Brief: Counting only lines that contain the word "agent", state the total for the listing below and nothing else.

Input for this task:

BEGIN

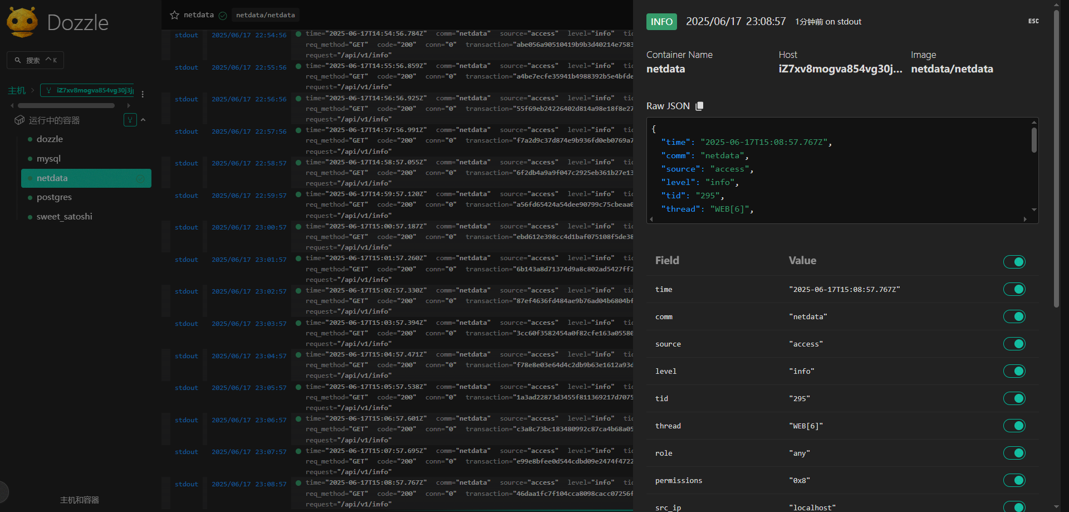This screenshot has height=512, width=1069.
Task: Click the running containers cube icon
Action: pyautogui.click(x=19, y=120)
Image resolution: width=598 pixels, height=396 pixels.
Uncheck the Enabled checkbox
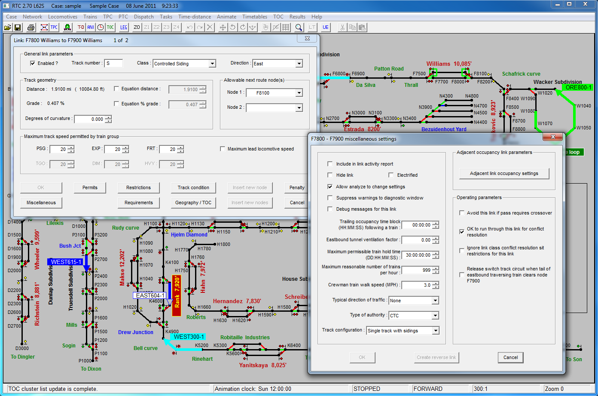pos(33,63)
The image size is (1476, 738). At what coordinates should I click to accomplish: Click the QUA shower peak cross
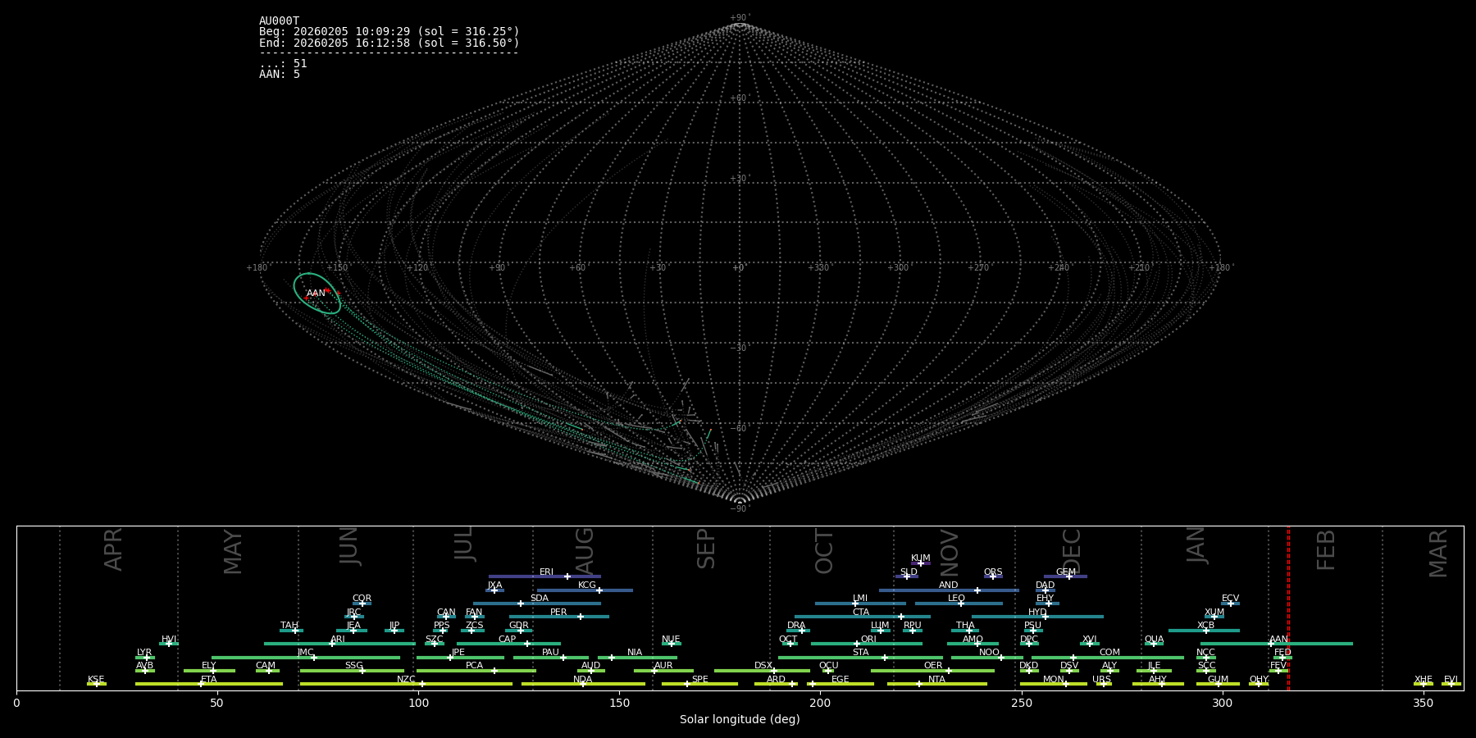(1154, 644)
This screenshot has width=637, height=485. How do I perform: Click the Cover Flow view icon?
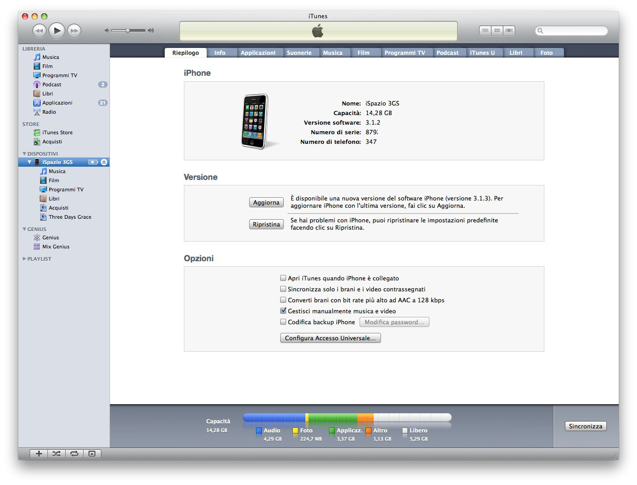[x=509, y=31]
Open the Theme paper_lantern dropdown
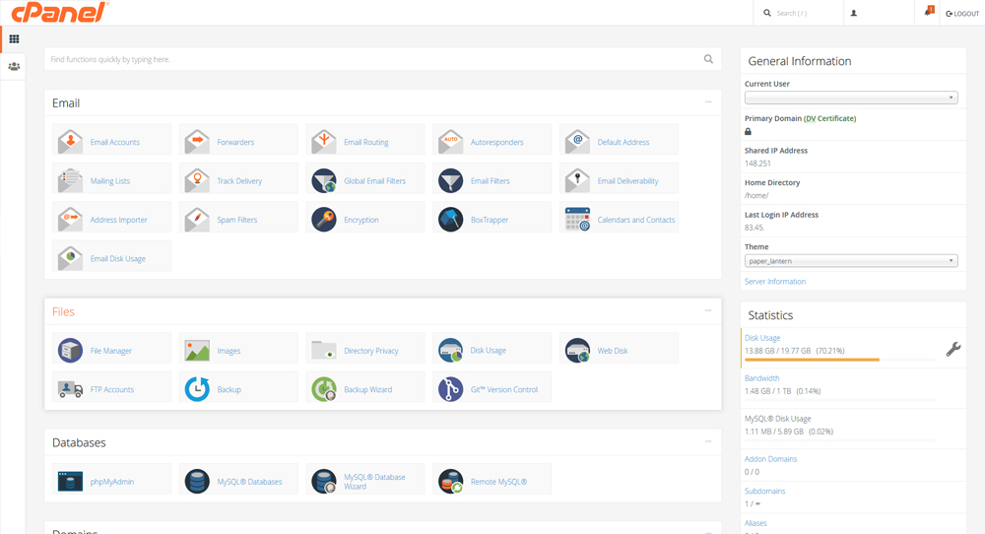 (850, 261)
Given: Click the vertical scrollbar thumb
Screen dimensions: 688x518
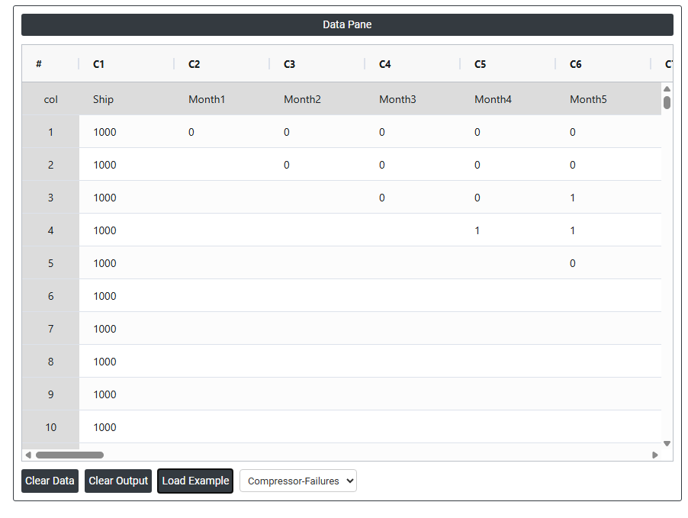Looking at the screenshot, I should click(x=667, y=102).
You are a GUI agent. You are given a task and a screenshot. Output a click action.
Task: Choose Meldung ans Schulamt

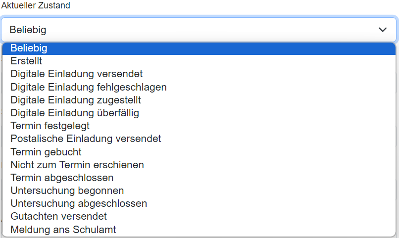pyautogui.click(x=63, y=229)
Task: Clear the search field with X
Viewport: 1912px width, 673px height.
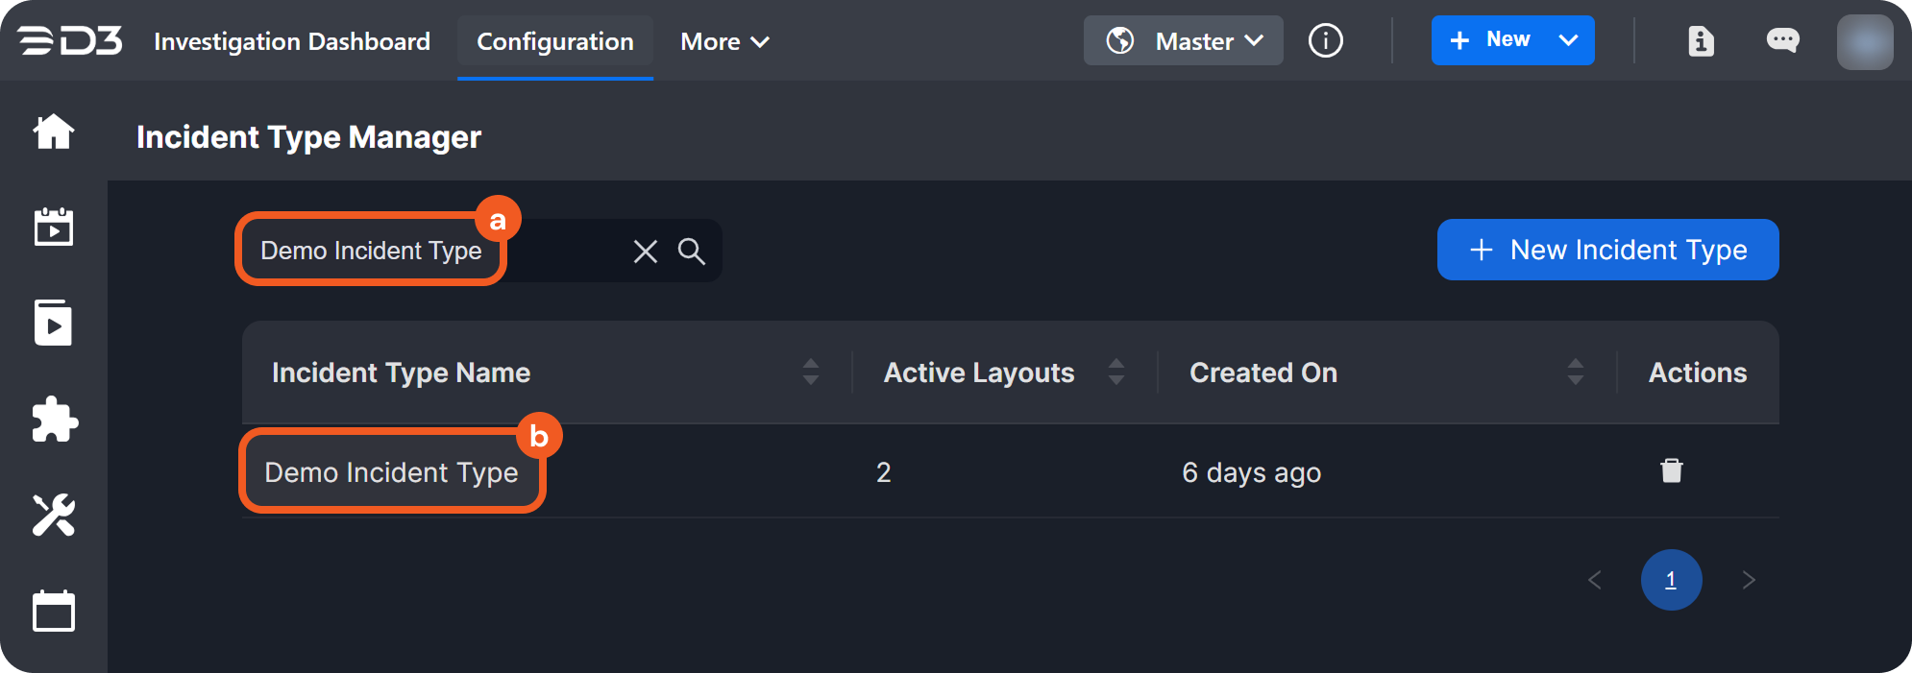Action: point(646,252)
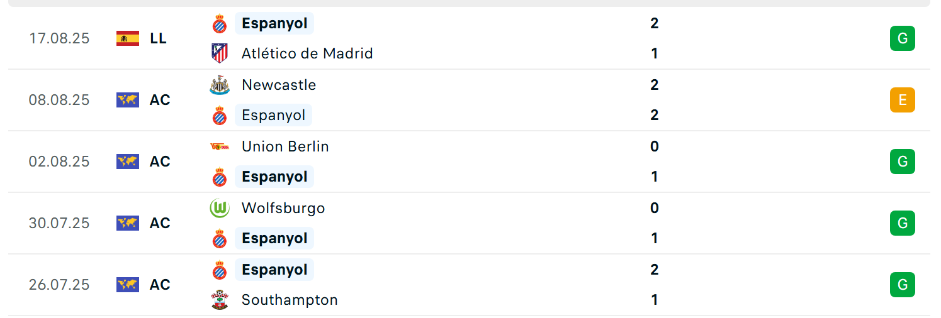Click the Wolfsburgo club logo
This screenshot has height=318, width=941.
pyautogui.click(x=219, y=208)
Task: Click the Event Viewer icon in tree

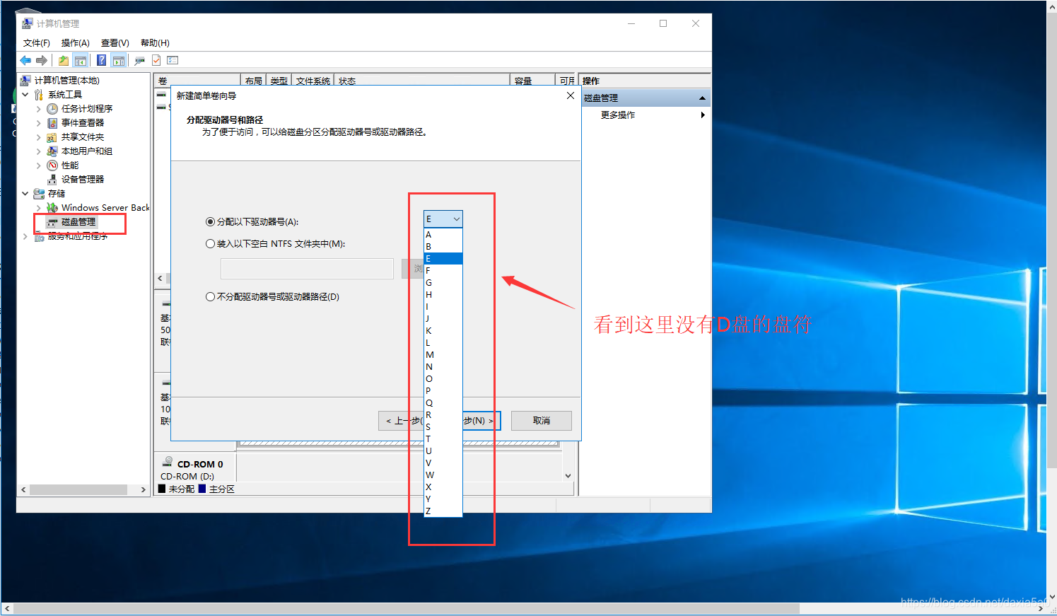Action: point(52,123)
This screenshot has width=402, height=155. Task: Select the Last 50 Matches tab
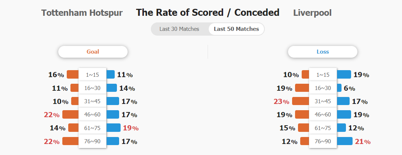(236, 29)
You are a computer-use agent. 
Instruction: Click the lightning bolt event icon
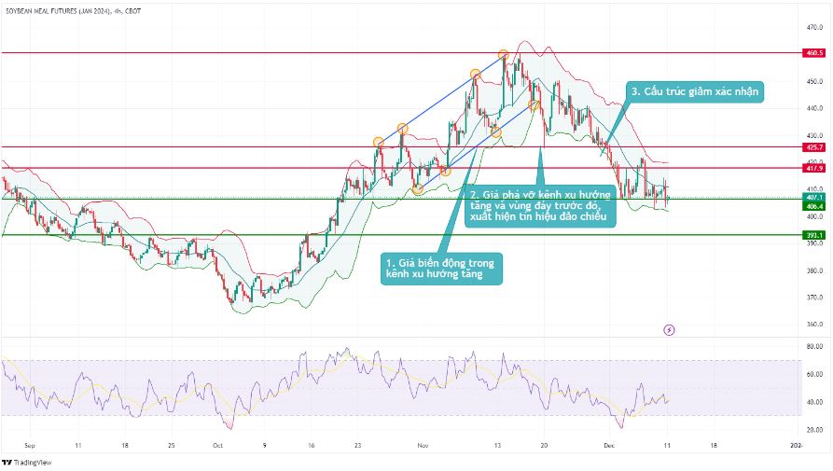pos(669,329)
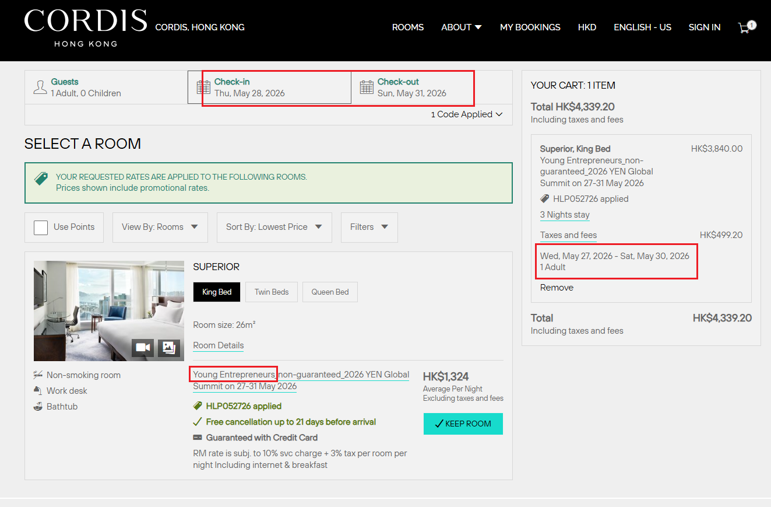Click the check-in calendar icon
The height and width of the screenshot is (507, 771).
[203, 88]
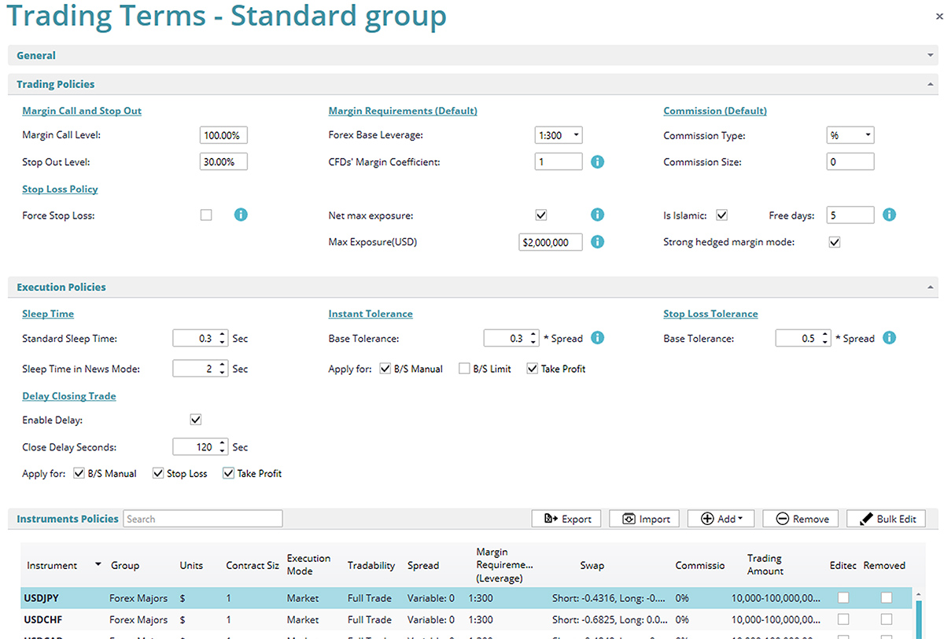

END

Finished exercise: 2